Item 1.01. Entry into a Material Definitive Agreement.
     On August 23, 2005, Liberty Property Trust (the “Trust”), acting as the General Partner of Liberty Property Limited Partnership (the “Operating Partnership,” and together with the Trust, the “Registrants”), and GSEP 2005 Realty Corp., a Delaware corporation (“GSEP”), executed Amendment No. 1 (the “Amendment”) to the Sixth Amendment to the Operating Partnership’s Second Amended and Restated Agreement of Limited Partnership (the “Partnership Agreement”).
     Pursuant to the Amendment, the Partnership Agreement has been amended to (i) allow the issue of an additional 120,000 6.65% Series F Cumulative Redeemable Preferred Partnership Interests (the “Additional Series F Units”) by the Operating Partnership, and (ii) reflect certain other matters set forth in such Amendment.
     The Registrants are filing the Amendment as Exhibit 10 to this Current Report on Form 8-K.
Item 3.02 Unregistered Sales of Equity Securities.
     Pursuant to a Contribution Agreement dated as of August 23, 2005, the Registrants issued and sold the Additional Series F Units, as more fully described in Item 1.01 of this Current Report on Form 8-K, to GSEP for consideration in the amount of $6,000,000. The Additional Series F Units were issued without registration in reliance upon the exemption provided by Section 4(2) of the Securities Act of 1933, as amended.
     In addition to the Series F Units, the Company has designated an additional 120,000 Series F Shares (as defined in Item 5.03 of this Current Report on Form 8-K). The Series F Units owned by GSEP or its successors and assigns will be redeemable for cash, or exchangeable for Series F Shares, upon such terms and conditions as are set forth in the Partnership Agreement.
Item 5.03. Amendments to Articles of Incorporation or Bylaws; Change in Fiscal Year.
     On August 23, 2005, the Trust filed Articles Supplementary to its Amended and Restated Declaration of Trust (as amended) with the State Department of Assessments and Taxation of Maryland.
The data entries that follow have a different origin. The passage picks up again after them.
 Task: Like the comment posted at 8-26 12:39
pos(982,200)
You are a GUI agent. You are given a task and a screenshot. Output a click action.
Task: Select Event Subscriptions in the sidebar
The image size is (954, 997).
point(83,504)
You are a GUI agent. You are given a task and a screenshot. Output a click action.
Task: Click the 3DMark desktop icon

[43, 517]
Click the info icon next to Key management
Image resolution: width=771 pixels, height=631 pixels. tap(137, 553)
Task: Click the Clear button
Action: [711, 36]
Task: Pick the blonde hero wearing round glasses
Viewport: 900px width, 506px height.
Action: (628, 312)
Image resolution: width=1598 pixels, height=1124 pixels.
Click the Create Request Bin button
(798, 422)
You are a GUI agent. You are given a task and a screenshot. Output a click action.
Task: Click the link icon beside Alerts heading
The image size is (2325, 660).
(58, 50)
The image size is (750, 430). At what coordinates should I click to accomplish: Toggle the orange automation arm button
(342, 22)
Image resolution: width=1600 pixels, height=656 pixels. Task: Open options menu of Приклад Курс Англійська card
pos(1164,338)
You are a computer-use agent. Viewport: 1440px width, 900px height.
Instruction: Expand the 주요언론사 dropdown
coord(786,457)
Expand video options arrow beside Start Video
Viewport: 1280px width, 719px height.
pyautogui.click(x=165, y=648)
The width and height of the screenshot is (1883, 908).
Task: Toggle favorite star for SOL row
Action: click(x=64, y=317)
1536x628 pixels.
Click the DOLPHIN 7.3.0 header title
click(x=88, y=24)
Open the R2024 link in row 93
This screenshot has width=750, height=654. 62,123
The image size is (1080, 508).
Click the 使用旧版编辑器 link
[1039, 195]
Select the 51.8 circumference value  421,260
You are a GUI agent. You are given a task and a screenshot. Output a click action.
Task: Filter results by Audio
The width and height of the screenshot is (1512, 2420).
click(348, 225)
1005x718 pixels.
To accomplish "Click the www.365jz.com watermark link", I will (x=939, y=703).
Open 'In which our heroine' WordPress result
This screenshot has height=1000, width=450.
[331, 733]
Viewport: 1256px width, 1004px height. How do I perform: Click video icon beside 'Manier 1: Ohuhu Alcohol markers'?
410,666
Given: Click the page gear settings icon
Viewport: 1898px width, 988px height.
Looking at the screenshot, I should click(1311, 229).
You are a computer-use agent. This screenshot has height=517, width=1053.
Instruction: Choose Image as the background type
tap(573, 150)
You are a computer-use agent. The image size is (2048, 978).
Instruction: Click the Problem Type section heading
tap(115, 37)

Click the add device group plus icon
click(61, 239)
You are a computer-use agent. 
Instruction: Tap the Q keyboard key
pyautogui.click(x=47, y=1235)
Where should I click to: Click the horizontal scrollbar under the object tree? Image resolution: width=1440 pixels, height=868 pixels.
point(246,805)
The Articles Supplementary were effective upon filing.
     The Articles Supplementary (i) increase the authorized number of 6.65% Series F Cumulative Redeemable Preferred Shares of Beneficial Interest (the “Series F Shares”) to 1,000,000, and (ii) reflect certain other matters set forth in the Articles Supplementary.
     The Registrants are filing the Articles Supplementary as Exhibit 3(i) to this Current Report on Form 8-K.

 


 

Item 9.01. Financial Statements and Exhibits.
     (c)  Exhibits.
     
Exhibit Number   Exhibit Title
3(i)
  Articles Supplementary, as filed with the State Department of Assessments and Taxation of Maryland on August 23, 2005.
 
10
  Amendment No. 1 to the Sixth Amendment to the Second Amended and Restated Agreement of Limited Partnership of Liberty Property Limited Partnership.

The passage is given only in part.